Saturday 16 January 2010

Haiti

Earthquake and death and destruction and devastation. When things like this happen, I normally pay attention to the news, to the net, to general relief work and what’s happening. But this time, I don’t know, I seem to have shied away from it. The blood, the carnage and the pain. Is it too much or do I just not know how to react anymore. The feeling of helplessness and not being able to make a difference. I will donate, but is that all I can do? Is that all we can do? Charities and relief workers are on the ground, yet a headline I caught announced that Haiti is still in desperate need of international help. So what else. Will the people like you and me be left to their own resources, or complete lack thereof, to rebuild their lives and put together some semblance of reality or conventional normality? All with dealing with the grief of losing loved ones.

Having pizza with a best friend yesterday, BBC News was playing on the flat screen.

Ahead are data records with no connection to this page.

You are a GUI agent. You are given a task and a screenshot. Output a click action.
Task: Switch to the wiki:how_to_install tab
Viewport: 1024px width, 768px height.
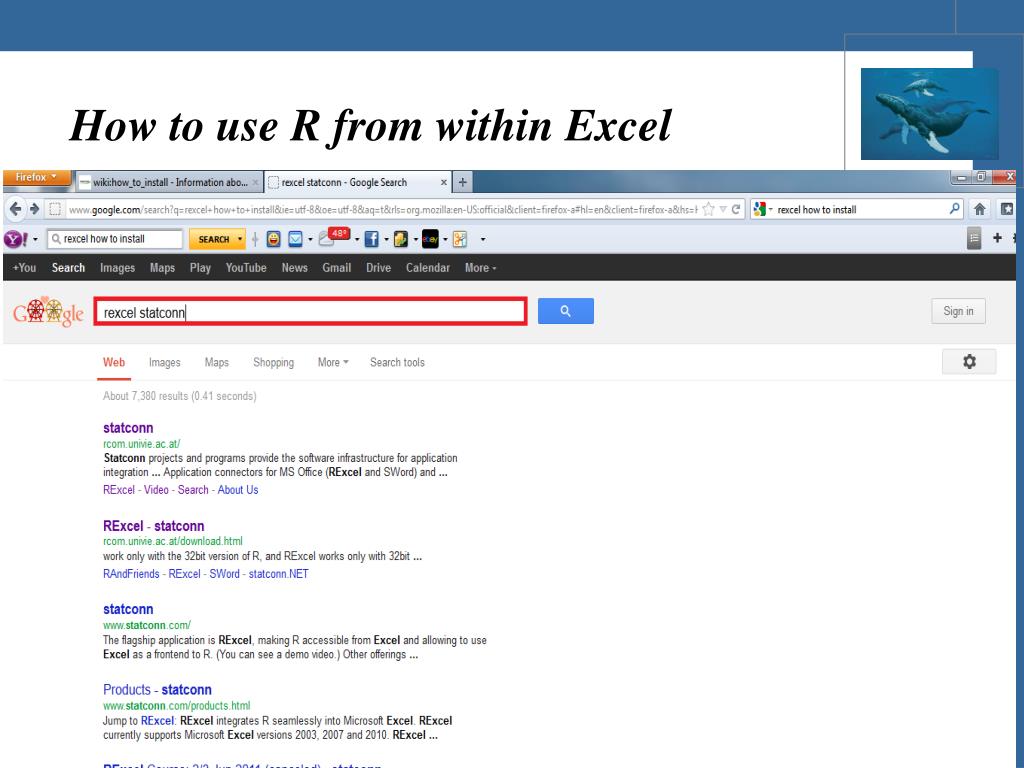[x=170, y=182]
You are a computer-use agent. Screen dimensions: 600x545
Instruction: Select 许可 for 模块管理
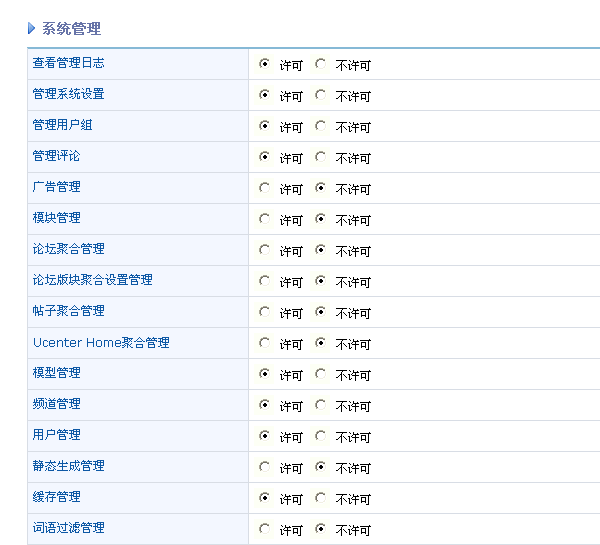pyautogui.click(x=264, y=219)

Like the tsunami, earth quakes of Pakistan and Gujarat, hurricane Katrina…all worse than a film. Ashamedly, I was glad that my back was to the screen. I looked at the plate in front of me, the scenes of people and normality around me and outside the window, and muttered Alhamdulillah under my breath, feeling it in my heart. God tests those whom he loves, and does not burden a soul with more than it can bear. And that why I’m the princess I am. Quite sad isn’t it. Quite a blessing.

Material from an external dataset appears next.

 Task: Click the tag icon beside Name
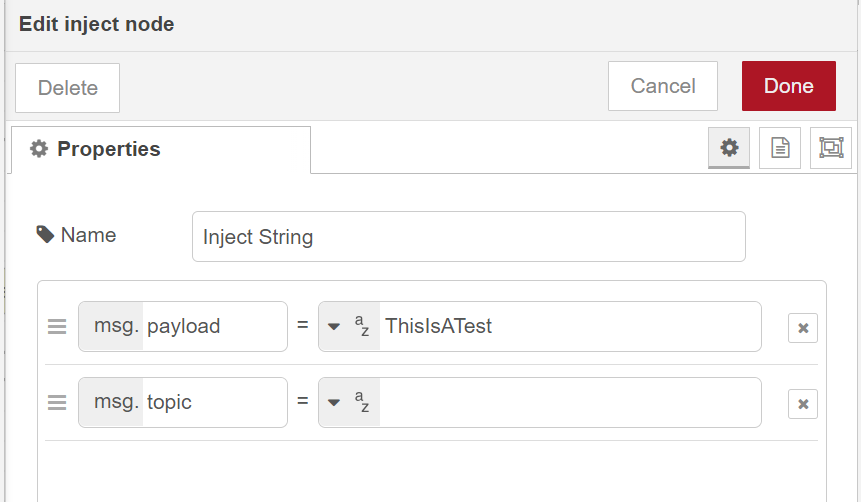45,235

When my best friend said to me yesterday, this is sad, but people die every day, in wars, in conflicts, thought hunger and famine, and nobody gives a damn. My response was that this was a natural disaster, a case of the earth and its inhabitants, and nobody has any control over this. It’s also indiscriminate; if you are in the wrong place, or country or city, at the wrong time, it really doesn’t matter how rich you are, or how much education you have, or status, or fame, or power. And consider the sheer scale of the effect, hundreds and thousands in an instant. Yes of course humans can cause the same level of destruction, and often have, but not often in one fell sweep. And in a human conflict, there will be two sides of the story (apart from maybe Palestine and some others!) and truth itself gets lost. And its continuous, what humans do, the pain and suffering they cause to other humans and the environment around them.

How can news teams reach an area but aid cant? And the same goes for human conflicts. Reports on Haiti are playing on the news right now. It can be so hard to understand.

I’m not one of those who believes that God did this because he was angry with the inhabitants of an area. It doesn’t quite convince me. Maybe it’s a reminder. Maybe it’s a test. Not just for those directly affected, but for the rest of the world. Maybe it’s something for us to question and ponder, but maybe never truly understand. We can’t even comprehend the sheer scale of it all.